Stored records
══════════
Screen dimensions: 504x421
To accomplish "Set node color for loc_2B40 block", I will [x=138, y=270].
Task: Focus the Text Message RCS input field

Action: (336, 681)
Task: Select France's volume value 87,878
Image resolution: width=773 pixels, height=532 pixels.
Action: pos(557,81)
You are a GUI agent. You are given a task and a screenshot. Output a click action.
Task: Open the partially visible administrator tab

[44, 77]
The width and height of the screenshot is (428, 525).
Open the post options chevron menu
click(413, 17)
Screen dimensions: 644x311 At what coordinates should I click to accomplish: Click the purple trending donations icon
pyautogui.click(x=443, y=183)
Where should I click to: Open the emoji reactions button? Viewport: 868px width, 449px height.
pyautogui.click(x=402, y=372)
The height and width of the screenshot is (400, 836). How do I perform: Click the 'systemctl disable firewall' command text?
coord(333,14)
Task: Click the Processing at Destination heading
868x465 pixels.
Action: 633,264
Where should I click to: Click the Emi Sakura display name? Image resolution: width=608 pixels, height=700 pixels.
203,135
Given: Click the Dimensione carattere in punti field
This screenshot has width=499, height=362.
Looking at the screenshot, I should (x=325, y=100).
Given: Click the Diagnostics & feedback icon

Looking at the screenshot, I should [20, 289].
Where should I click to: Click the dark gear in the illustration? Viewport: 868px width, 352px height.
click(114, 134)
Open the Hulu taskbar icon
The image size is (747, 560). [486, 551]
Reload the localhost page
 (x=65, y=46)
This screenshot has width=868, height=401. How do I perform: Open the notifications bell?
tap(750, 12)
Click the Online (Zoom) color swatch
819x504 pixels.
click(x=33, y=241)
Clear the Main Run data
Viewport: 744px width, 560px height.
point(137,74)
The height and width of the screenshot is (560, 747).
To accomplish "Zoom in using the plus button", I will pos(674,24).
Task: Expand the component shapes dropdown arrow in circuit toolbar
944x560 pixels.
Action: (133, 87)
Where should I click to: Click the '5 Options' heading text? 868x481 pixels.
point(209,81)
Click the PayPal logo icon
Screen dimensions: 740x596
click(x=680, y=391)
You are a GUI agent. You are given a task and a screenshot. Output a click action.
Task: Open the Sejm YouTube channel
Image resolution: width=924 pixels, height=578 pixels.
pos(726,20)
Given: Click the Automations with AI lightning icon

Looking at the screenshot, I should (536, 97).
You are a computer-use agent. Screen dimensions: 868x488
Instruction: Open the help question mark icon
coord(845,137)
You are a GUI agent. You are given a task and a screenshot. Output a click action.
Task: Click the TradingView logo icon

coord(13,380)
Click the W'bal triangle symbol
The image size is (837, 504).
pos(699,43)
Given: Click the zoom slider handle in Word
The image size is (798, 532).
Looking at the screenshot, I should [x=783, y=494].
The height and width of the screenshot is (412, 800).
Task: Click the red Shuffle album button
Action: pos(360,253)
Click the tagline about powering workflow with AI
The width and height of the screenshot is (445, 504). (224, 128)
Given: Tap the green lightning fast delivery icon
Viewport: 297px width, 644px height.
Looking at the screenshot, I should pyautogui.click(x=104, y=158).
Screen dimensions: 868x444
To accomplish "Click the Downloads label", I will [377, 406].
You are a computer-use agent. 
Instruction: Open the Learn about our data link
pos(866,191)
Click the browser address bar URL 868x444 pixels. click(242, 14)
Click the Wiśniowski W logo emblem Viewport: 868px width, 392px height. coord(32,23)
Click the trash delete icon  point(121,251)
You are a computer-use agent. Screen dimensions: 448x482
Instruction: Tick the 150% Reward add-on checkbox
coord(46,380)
══════════
Task item
Start at the line containing "You are a computer-use agent. Screen dimensions: 448x482" and copy each line through the last one in the records, exactly and with nothing added.

Solution below
You are a computer-use agent. Screen dimensions: 448x482
Instruction: Tick the 150% Reward add-on checkbox
coord(46,380)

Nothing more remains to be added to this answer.